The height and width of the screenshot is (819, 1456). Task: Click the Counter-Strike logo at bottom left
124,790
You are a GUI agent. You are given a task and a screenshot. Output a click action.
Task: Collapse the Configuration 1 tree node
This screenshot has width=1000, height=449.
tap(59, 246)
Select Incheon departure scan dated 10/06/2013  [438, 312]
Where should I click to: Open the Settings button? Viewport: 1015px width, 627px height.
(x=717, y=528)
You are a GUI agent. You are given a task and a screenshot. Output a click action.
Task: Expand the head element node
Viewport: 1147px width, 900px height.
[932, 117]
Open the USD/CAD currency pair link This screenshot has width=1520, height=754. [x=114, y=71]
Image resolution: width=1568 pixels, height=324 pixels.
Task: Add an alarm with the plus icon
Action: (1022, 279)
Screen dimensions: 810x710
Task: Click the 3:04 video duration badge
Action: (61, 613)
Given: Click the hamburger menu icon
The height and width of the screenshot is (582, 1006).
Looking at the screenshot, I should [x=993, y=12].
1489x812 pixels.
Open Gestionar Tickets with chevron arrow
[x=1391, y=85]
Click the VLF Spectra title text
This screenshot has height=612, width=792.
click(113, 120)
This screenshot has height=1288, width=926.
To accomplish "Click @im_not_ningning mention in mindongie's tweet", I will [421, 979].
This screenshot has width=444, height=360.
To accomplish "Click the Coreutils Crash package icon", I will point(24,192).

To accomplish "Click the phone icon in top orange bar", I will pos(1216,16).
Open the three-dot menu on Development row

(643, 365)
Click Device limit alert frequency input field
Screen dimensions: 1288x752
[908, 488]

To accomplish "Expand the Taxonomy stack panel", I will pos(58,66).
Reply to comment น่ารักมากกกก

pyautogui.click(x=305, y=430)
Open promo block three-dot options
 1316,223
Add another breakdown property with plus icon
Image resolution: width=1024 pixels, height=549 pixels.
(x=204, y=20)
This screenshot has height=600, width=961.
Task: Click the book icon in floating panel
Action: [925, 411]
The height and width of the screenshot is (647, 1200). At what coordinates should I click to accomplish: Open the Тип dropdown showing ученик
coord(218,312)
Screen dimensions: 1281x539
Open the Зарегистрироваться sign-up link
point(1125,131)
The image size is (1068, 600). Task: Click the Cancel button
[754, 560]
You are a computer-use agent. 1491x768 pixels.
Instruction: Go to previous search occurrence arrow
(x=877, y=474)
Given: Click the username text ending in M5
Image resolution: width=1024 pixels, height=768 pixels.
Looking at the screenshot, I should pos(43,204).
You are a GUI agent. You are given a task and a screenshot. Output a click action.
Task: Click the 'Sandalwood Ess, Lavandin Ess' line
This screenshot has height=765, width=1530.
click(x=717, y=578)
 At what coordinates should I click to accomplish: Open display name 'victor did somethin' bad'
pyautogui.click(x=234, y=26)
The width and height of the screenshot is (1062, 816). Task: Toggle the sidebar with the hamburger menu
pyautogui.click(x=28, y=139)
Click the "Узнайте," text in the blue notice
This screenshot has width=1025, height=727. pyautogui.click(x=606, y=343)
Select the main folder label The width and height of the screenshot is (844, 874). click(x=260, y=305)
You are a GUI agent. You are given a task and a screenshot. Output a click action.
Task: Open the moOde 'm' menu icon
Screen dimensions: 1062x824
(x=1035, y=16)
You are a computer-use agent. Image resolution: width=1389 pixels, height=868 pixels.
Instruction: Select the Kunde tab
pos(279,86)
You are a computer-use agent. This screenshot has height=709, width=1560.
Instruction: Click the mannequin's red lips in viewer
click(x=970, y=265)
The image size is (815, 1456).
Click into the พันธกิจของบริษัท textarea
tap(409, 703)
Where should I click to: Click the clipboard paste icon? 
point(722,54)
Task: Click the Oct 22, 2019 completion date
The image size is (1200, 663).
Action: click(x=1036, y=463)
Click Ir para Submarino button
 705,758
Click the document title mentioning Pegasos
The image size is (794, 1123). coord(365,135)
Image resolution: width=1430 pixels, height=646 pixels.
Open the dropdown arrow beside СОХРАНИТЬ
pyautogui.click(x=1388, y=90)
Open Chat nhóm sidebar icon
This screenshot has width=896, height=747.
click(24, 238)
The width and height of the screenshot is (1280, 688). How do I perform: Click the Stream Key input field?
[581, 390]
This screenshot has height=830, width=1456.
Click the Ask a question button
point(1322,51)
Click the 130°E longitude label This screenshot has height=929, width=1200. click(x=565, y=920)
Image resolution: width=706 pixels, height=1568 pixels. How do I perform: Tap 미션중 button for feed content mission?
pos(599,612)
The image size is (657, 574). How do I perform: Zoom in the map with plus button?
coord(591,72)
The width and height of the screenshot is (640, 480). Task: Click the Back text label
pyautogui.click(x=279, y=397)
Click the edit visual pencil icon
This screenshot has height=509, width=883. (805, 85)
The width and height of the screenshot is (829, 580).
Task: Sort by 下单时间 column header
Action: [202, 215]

**TO DO:** Beginning with the line containing "Given: Click the hamburger menu icon" and ending with the line containing "This screenshot has width=444, height=360.", extract those lines exactly from the listing above, and only those.

**ANSWER FOR THE TASK:**
Given: Click the hamburger menu icon
The height and width of the screenshot is (582, 1006).
Looking at the screenshot, I should [x=993, y=12].
1489x812 pixels.
Open Gestionar Tickets with chevron arrow
[x=1391, y=85]
Click the VLF Spectra title text
This screenshot has height=612, width=792.
click(113, 120)
This screenshot has height=1288, width=926.
To accomplish "Click @im_not_ningning mention in mindongie's tweet", I will [421, 979].
This screenshot has width=444, height=360.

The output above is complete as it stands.